Over in the "Single Board Computer" section of the Element14 community forum, we've been measuring the Ethernet throughput of as many ARM Linux boards as we can lay our hands on, and we've compiled a pretty interesting table of the results. We're using the single (and very well respected) measuring utility in all cases, in order to guarantee consistency. The table is maintained in the leading article of the thread , which also explains how to do the measurements.
When we get our own Parallella boards then of course we'll put them under test ourselves, but in the meantime, since many of you already have the board, perhaps a few of you would like to follow the instructions and give us an early set of measurements to add to the table? I'll gladly record in the table any results posted either here in this thread or on the Element14 forum.
A lot of applications use the common architectural pattern of feeding data to a machine through Ethernet, passing it to an on-board computation engine or accelerator for processing (CPUs, GPUs, FPGA, or in our case here, Epiphany), and then passing it back out over Ethernet again. To make the most of the available computational resources, it's important to know the I/O bottlenecks to avoid hitting them and to maximize the time spent computing, and to do that those bottlenecks have to be measured first. It's important generally, but especially so when a board like Parallella is designed as a strong computational engine
The maximum read and write throughputs to the host over Ethernet are only two of several limiting I/O parameters to be measured, and we'll have to quantify the others too in due course --- direct memory copy between host and Epiphany, DMA throughput and Epiphany inter-core throughput will very often be of interest too.

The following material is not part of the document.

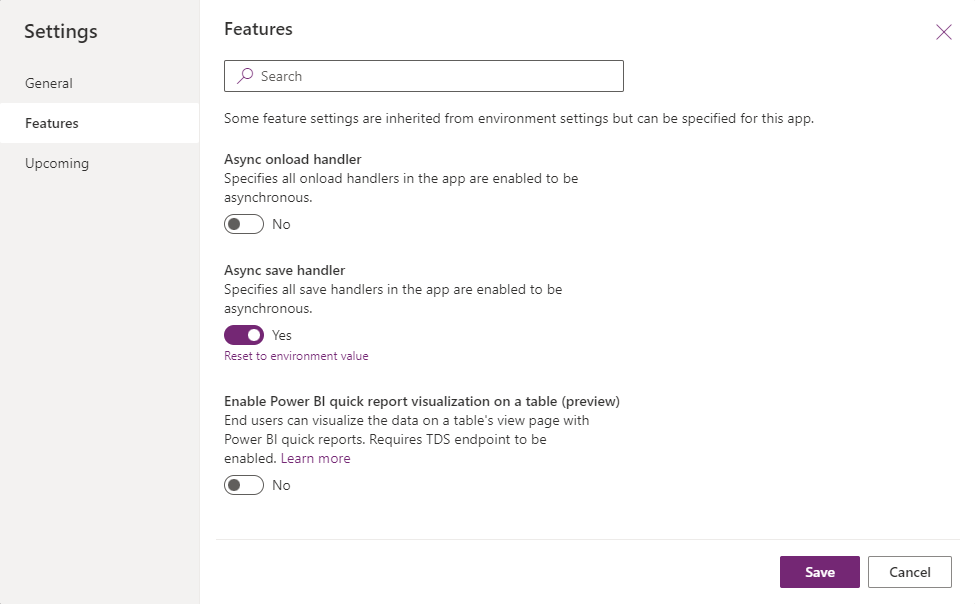Image resolution: width=975 pixels, height=604 pixels.
Task: Cancel your settings changes
Action: [x=908, y=572]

For now, if anyone wishes to run the measurements described in the link above, it'll be very interesting to read your results. Note that the ARM boards with gigabit Ethernet measured so far have had trouble achieving high utilization of the link, rarely reaching half of the maximum theoretical 941.482 Mbps TCP payload throughput with TCP TimeStamps enabled and no jumbo frames. In contrast, x86 machines frequently achieve very close to the maximum theoretical throughput. The Zynq is an unknown quantity to us at present, but hopefully it'll be better than the cheaper SoCs tested. Whether better or poorer, its limiting throughput needs to be known anyway.
Happy measuring!
Morgaine.